Although only a single optical means is shown on each of the optical detector 14a and 14b, an array or a plurality of optical detectors, including but not limited to, a plurality of LEDs (light emitting diodes), laser or photo diodes, photo or optical emitters, photo or optical transistors or sensors, CCDs (charged coupled devices) or other optical detection devices well known in the art may be coupled about the coin chute 12 and are all within the spirit and scope of the present invention.
Also, while the present aspect illustrates use of coil oscillators 16a and 16b, a variety of devices such as REF oscillators, Hall effect sensor as well as other electronic, electromagnetic devices, including electromechanical devices, may be utilized in other aspects and are within the spirit and scope of the present invention as described herein.

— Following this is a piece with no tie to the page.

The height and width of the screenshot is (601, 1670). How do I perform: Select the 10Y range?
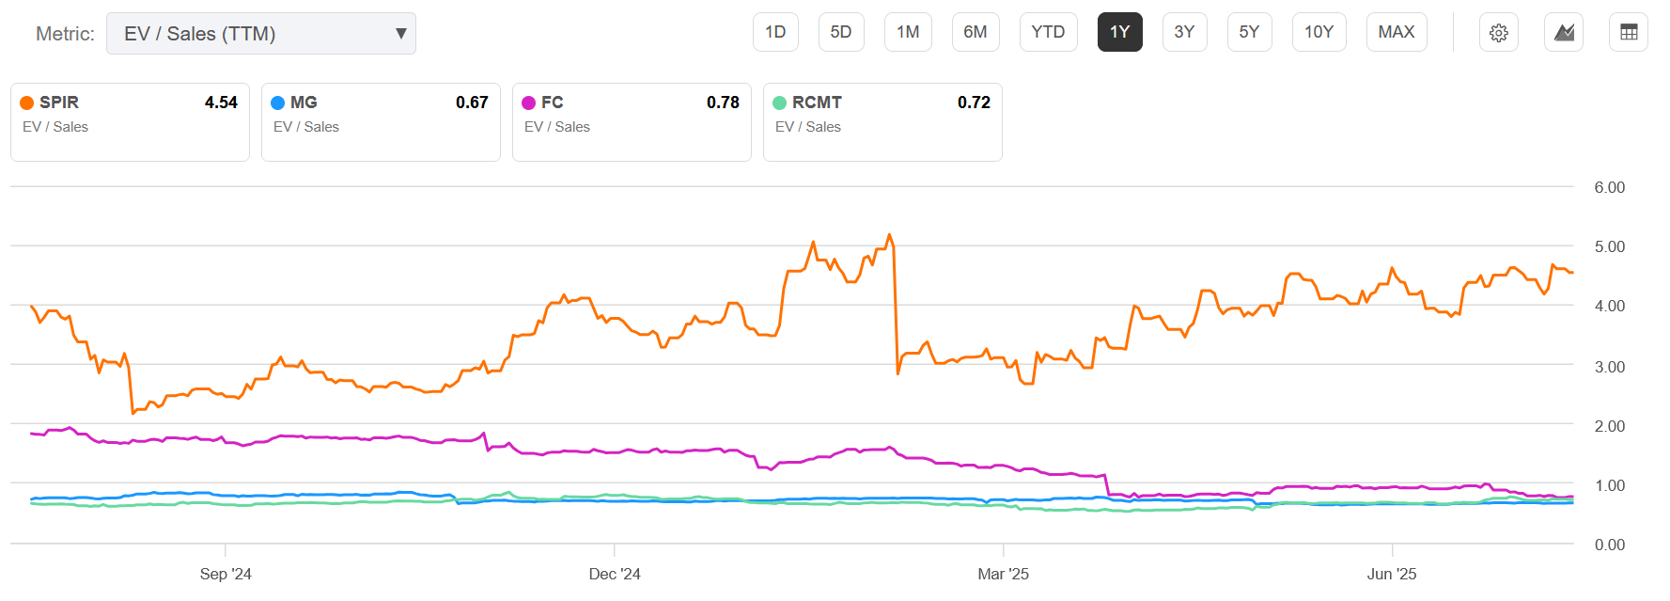click(x=1319, y=31)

Once the optical detector 14a has detected a coin traveling down the coin chute 12 and sends a wake-up signal to a processor 18, the optical detector 14a remains active for detecting, as previously discussed above, the travel direction and travel speed of the coin.

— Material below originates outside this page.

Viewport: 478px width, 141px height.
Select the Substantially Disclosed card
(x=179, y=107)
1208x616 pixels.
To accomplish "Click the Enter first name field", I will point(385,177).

In one aspect, the optical detectors 14a and 14b, and the coil oscillators 16a and 16b are interrupt driven. Thereafter, the coil oscillator 16a obtain information relative to the coin passing through the coils of the coil oscillators 16a and 16b through the coin chute 12. However, the coil oscillator 16a may, in some aspects, similar to the optical detector 14a, remain active for detecting and sensing information with respect to the travel speed and direction of the coin traveling down the coin chute 12.
It can be seen that by keeping the optical detectors 14 and coil oscillators 16 active, whether by interrupt or otherwise, even after the coin passes by the respective optical detectors 14 and coil oscillators 16, enables information to be gathered with respect to whether or not the coin is traveling in a reverse direction or at an inappropriate speed. A coin that is disposed or connected to a straw or string or other device will travel at a different speed, more slowly for example, as it falls through the coin chute 12 relative to the speed at which the coin would ordinarily fall without such connection.
According to one aspect, the processor 18 is programmed for coin discrimination based on information received from the optical sensors 14a and 14b, the coil oscillators 16a and 16b. Utilizing components similar to the optical detectors 14 and coil oscillators 16 the present invention may perform coin discrimination to determine the type of coin deposited in the coin chute 12 and verify that an illegitimate devices, such as a washer or other devices, is identified.
Furthermore, a string or other device coupled to a coin will continue to interfere with and be detected by, for example, the optical detector 14a, even after the coin has traveled beyond the coupling point of the optical detector 14a to the coin chute 12. In this manner, the optical detectors 14 and 16 can continue to generate and detect information relevant to whether the coin is being used fraudulently.
The optical detectors 14 and coil oscillators 16 may be coupled to the processor 18 which collects, aggregates and analyzes information from the optical detectors 14 and coil oscillator 16 to determine whether the coin is being used fraudulently. It will be appreciated that by analyzing such information with respect to the electromagnetic disturbance created by the coil oscillators 16 and the interference with the optical detectors 14, the processor 18 may make a more accurate determination as to whether or not the coin is being used in a fraudulent manner.
For example, values for known coins, such as during a training routine or otherwise, are stored in a memory component 32 in communication with the processor 18. The value is based upon information received from the coil oscillators 16 when these coins pass through the coils of the coil oscillators, The information, or signal generated by the coil oscillators 16 is computed by the diameter circuitry 30, processor 18 or a combination of both as being speed dependent in that the signal generated by the coil oscillator(s) 16 varies based upon the speed at which the coin is traveling through the coin chute 12.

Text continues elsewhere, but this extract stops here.